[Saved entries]
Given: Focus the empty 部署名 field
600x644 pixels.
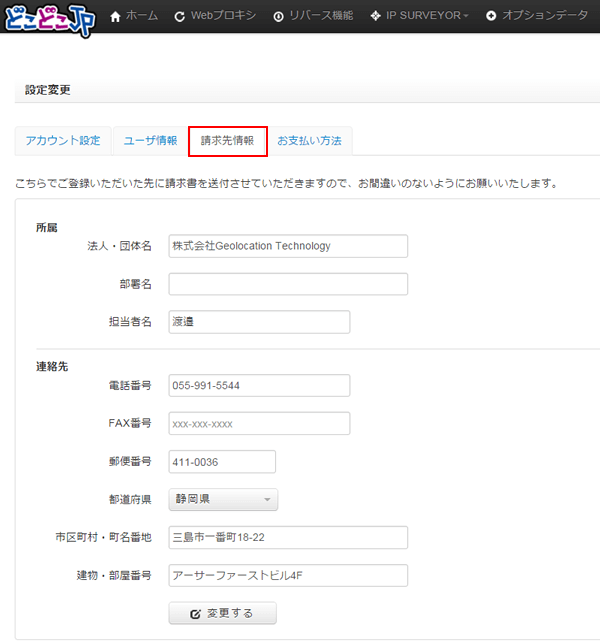Looking at the screenshot, I should click(x=288, y=284).
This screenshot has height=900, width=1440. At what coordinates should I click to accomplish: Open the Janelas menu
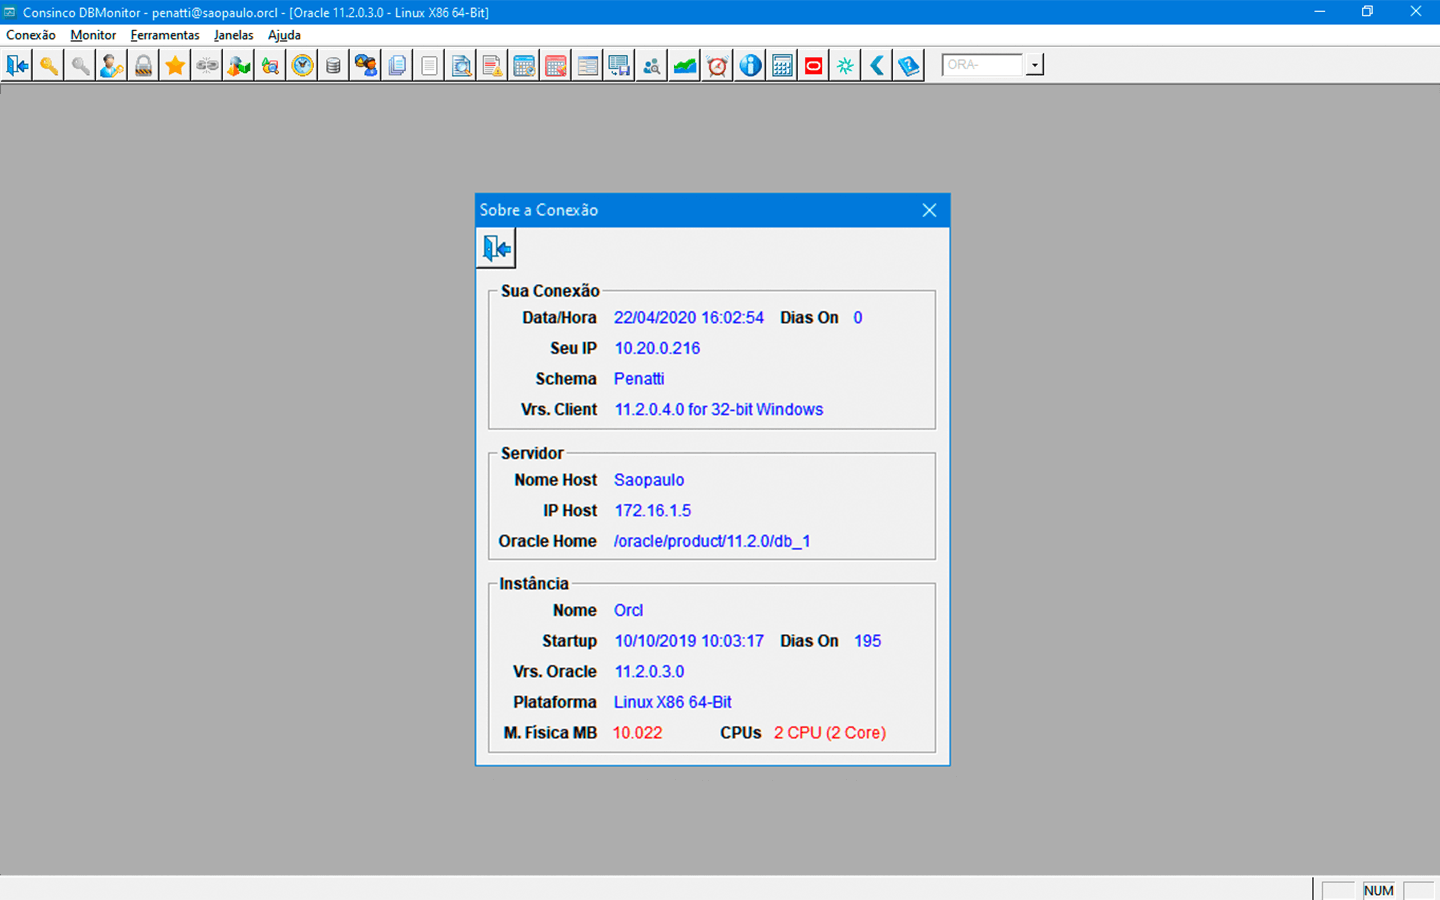[x=233, y=35]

• WORK ITEM
Your copy should match the entries exactly, minus the pictures.

• REPLY TO THE EXERCISE
Given: Focus the empty 部署名 field
600x644 pixels.
Looking at the screenshot, I should click(x=288, y=284).
This screenshot has height=900, width=1440. At what coordinates should I click to accomplish: Open the Janelas menu
[x=233, y=35]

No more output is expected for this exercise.